Uncaged Campaigns is a Sheffield, UK, based anti-vivisection, not-for-profit organisation and a registered company limited by guarantee.

History
Uncaged Campaigns was established in 1993 by Angela Roberts and Lynn Williamson. They are a peaceful international animal protection organisation based in Sheffield, England. Their main campaigns are opposition to animal experiments and xenotransplantation, the global boycott of Procter & Gamble, and the positive promotion of animal rights and democratic action on animal issues through the political system. Dan Lyons was campaigns director until becoming the CEO of the Centre for Animals and Social Justice in 2011.

Activism
Uncaged aims include:

Notability
Uncaged are noted for their campaigns in the UK against vivisection and in particular their Global Boycott of Procter & Gamble due to the company's continued use of animal testing for cosmetics. This has taken the form of media campaigns resulting in TV and newspaper coverage. They achieved publicity by projecting the message "Procter & Gamble test on animals" onto the Angel Of The North statue in March 2006.

Uncaged also won the legal right to publish the "Diaries of Despair" report and over a thousand pages of confidential documents that describe in unique detail experiments involving the transplant of genetically modified pig organs into five hundred primates. The papers reveal researchers at the former biotechnology company, Imutran, exaggerated the success of work aimed at adapting pig organs for human transplant.

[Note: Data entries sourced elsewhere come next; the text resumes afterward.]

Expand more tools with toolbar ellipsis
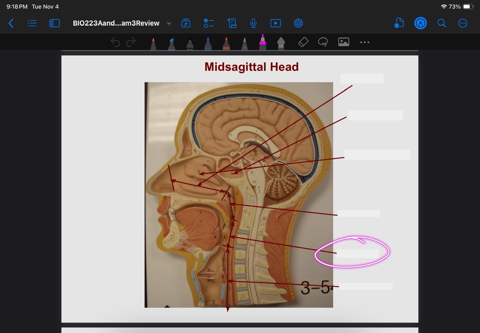coord(365,42)
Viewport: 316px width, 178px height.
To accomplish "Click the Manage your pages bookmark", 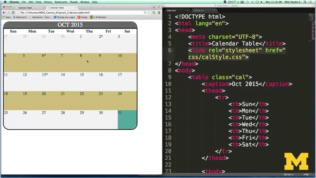I will 64,17.
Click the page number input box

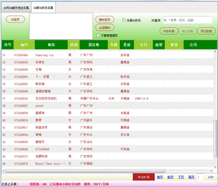coord(200,177)
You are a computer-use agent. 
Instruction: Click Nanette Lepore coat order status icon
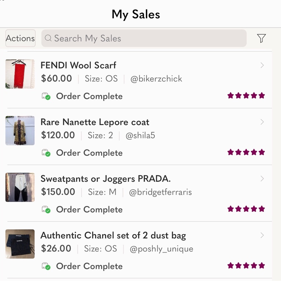click(x=46, y=153)
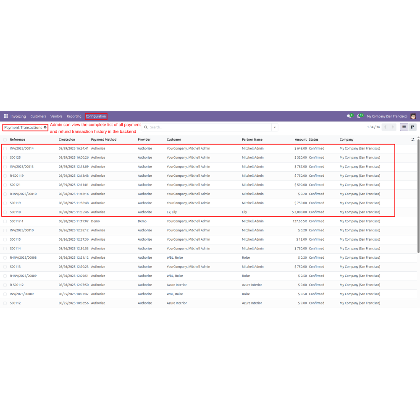Open the apps grid home menu
Image resolution: width=420 pixels, height=420 pixels.
click(6, 116)
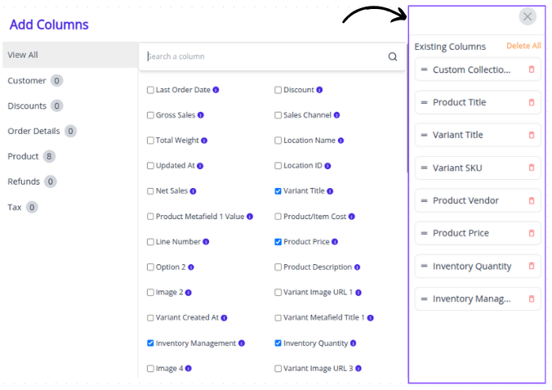552x390 pixels.
Task: Open the Product category with 8 columns
Action: tap(23, 156)

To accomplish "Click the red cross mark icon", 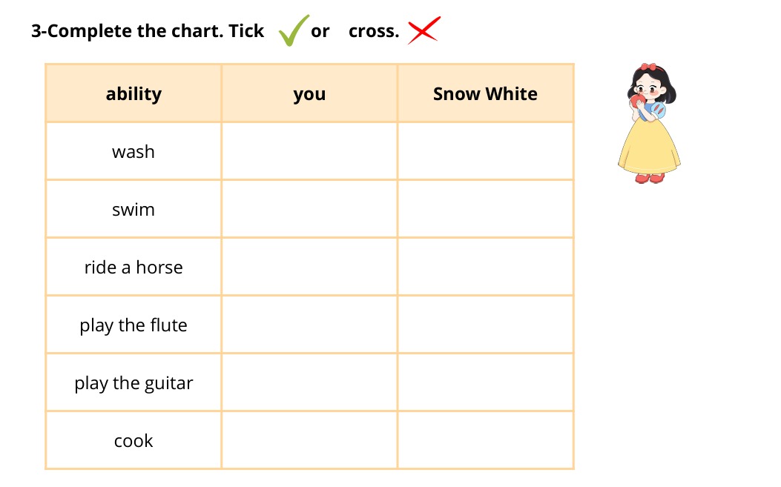I will tap(424, 30).
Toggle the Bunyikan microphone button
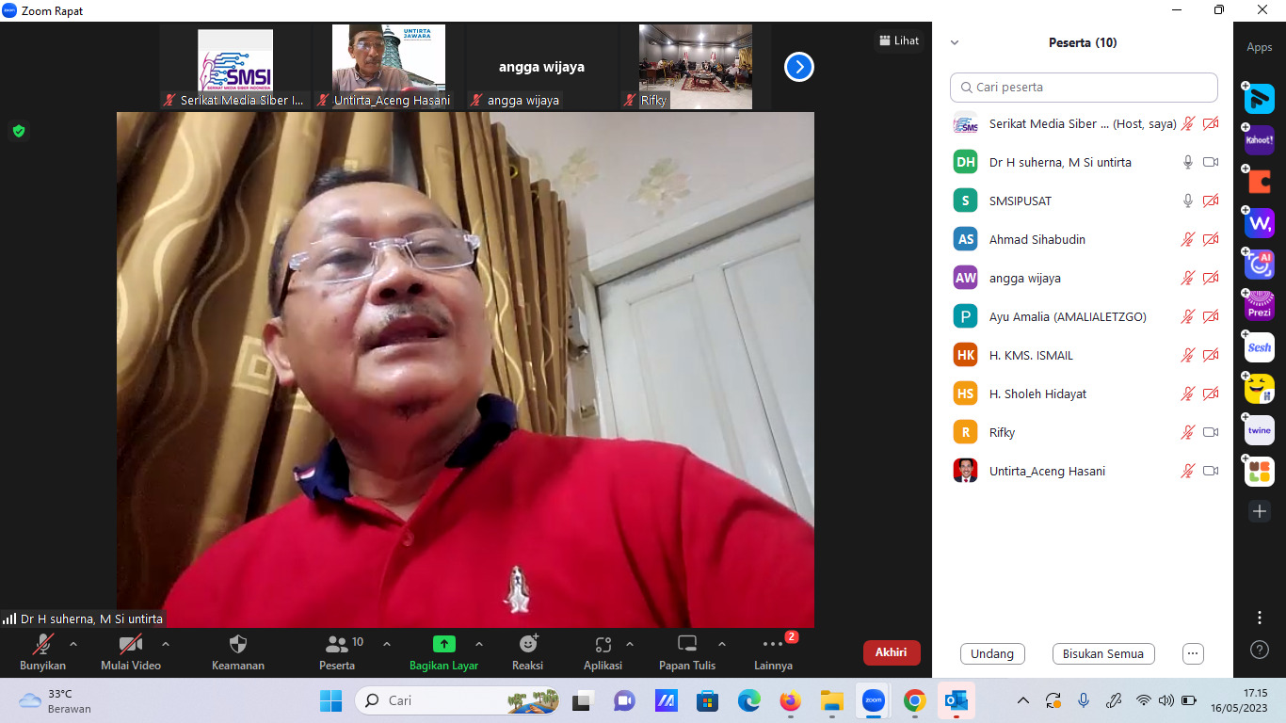1286x723 pixels. coord(43,645)
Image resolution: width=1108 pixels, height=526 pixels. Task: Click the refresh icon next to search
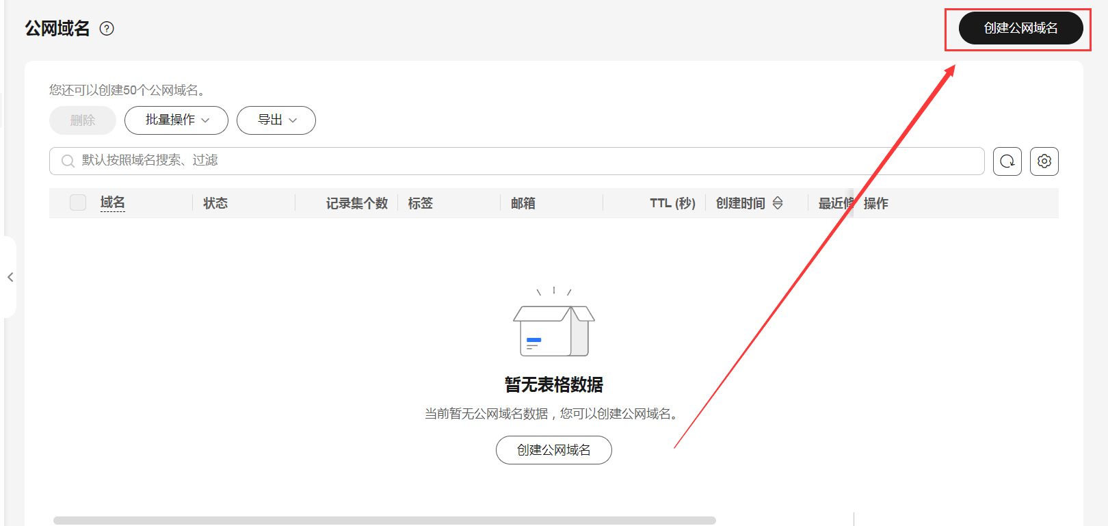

In July 2009 Uncaged, along with MPs and MEPs from across the political spectrum, presented the largest ever British animal protection petition with 1.5 million signatures to 10 Downing Street. The petition called on the British Government to develop a roadmap for the elimination of animal experimentation. Uncaged has also garnered support from British politicians including Norman Baker MP, Liberal Democrat. The Uncaged website quotes him, "Uncaged keeps alive the flame of hope that one day, animal experiments will seem as outdated as today sending children up chimneys seems."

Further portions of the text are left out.